E.D. Exactement, ici ce quartier n’a pas d’habitants, donc ce sont uniquement des gens qui y travaillent, principalement dans la finance, j’ai d’ailleurs une exception à la maison avec ma femme (avec laquelle  je vis depuis plus de quinze ans et dont je suis toujours aussi amoureux) qui vient de la banque, Bankers Trust et après Rothschild, elle est devenue libraire… Mais c’est vrai que la nouvelle génération de trentenaires – quand je dis trentenaires- ils peuvent avoir vingt-sept vingt-huit ans-et bien… ils ont du mal à empoigner un livre ou se balader avec.         

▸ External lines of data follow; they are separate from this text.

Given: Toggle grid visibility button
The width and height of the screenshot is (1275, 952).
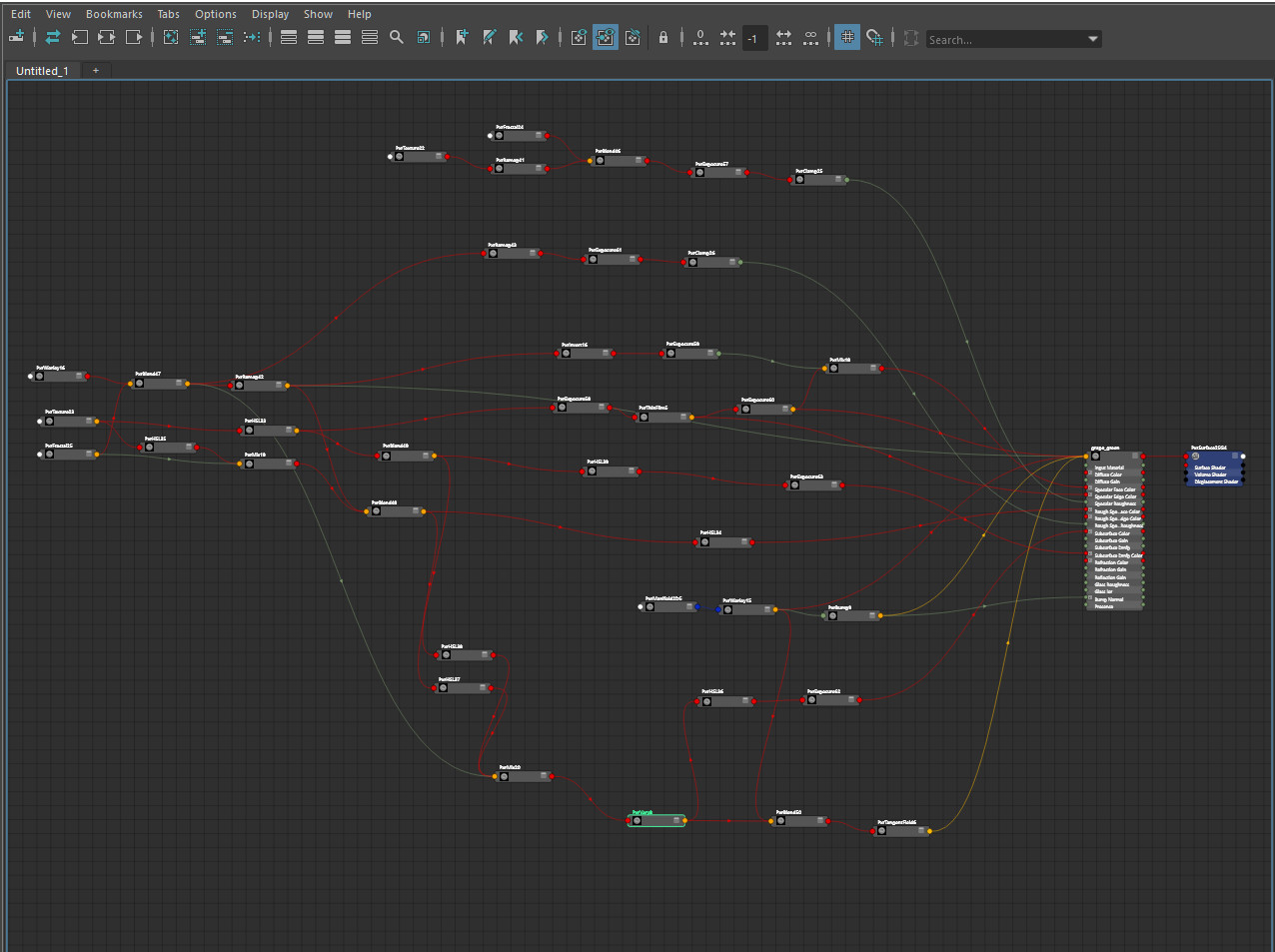Looking at the screenshot, I should tap(846, 37).
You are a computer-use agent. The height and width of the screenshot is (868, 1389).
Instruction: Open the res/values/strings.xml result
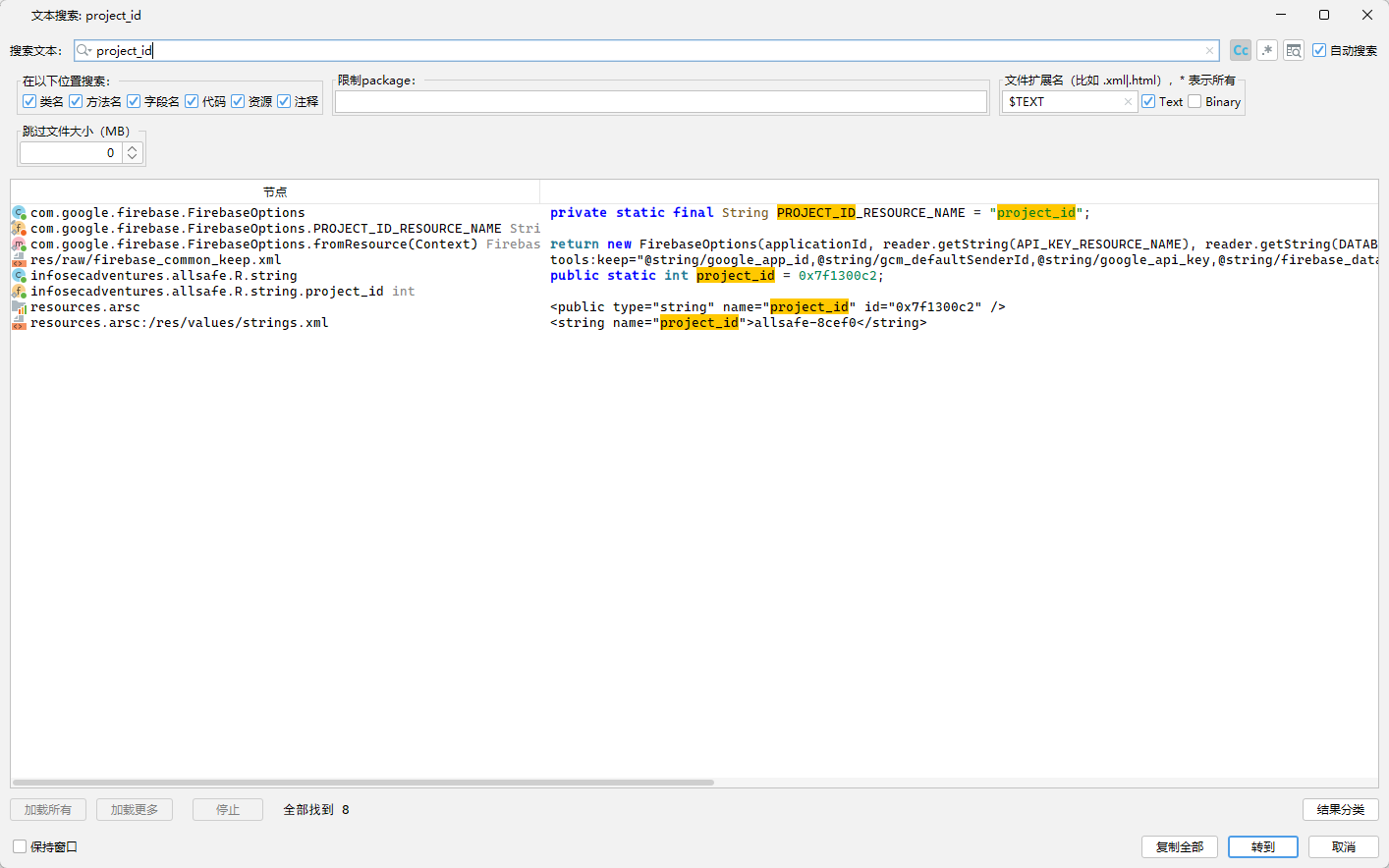179,323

HV. Pour revenir à votre librairie, lorsque l’on y pénètre cela ne ressemble pas à une librairie, je pencherais plutôt vers un cabinet de curiosités !

ED. C’est gentil, c’est un compliment et je le prends comme tel ! Mais c’est vrai que j’ai toujours pensé qu’il fallait un petit peu surprendre ses clients, ne pas leur faire peur avec des livres et je pense que même là où je suis dans le cas le plus minimaliste, parce que j’ai beaucoup moins de livres que j’en avais auparavant, même cela quelque part ça leur fait peur. Et la curiosité, ce cabinet de curiosités dont vous employez le mot, posez la question autour de vous ! Combien de personnes savent encore ce que cela représente ? Avoir chez soi des objets, avoir une sorte de marotte, des collections, savoir parler d’un jouet, c’est moins évident aujourd’hui.

HV. Oui, vous avez des statues et des vieux jouets…

E.D. Donc ça c’est quelque chose qui les déroute parce qu’il n’y a pas d’explications logiques, est-ce que c’est une librairie, ou est-ce que c’est autre chose, et puis je ne suis pas sûr qu’ils se posent encore la question…Moi, je suis un peu amer devant le résultat des courses, devant leurs façons de procéder, devant leur absence de curiosité, ça c’est une chose qui me chagrine énormément. Ne plus être curieux, faire ce que tout le monde fait au même moment.

HV. Oui, tout le monde finit par être lisse…

E.D. Lisse, une sorte de martiens, des sortes de… pas de monstres, mais quand même c’est froid, c’est très froid. C’est à dire que ce que j’ai connu lorsque je suis arrivé à Paris il y a une quarantaine d’années où il y avait encore dans les rues une forme de légèreté et bien elle n’est plus là. Maintenant c’est un petit peu  grave, ce n’est pas joyeux, non ce n’est pas joyeux… 

HV. Alors ce n’est pas joyeux, mais est-ce dû au mot que tout le monde emploi à tort et à travers parfois, le mot crise ! Est-ce que la France n’est plus optimiste ?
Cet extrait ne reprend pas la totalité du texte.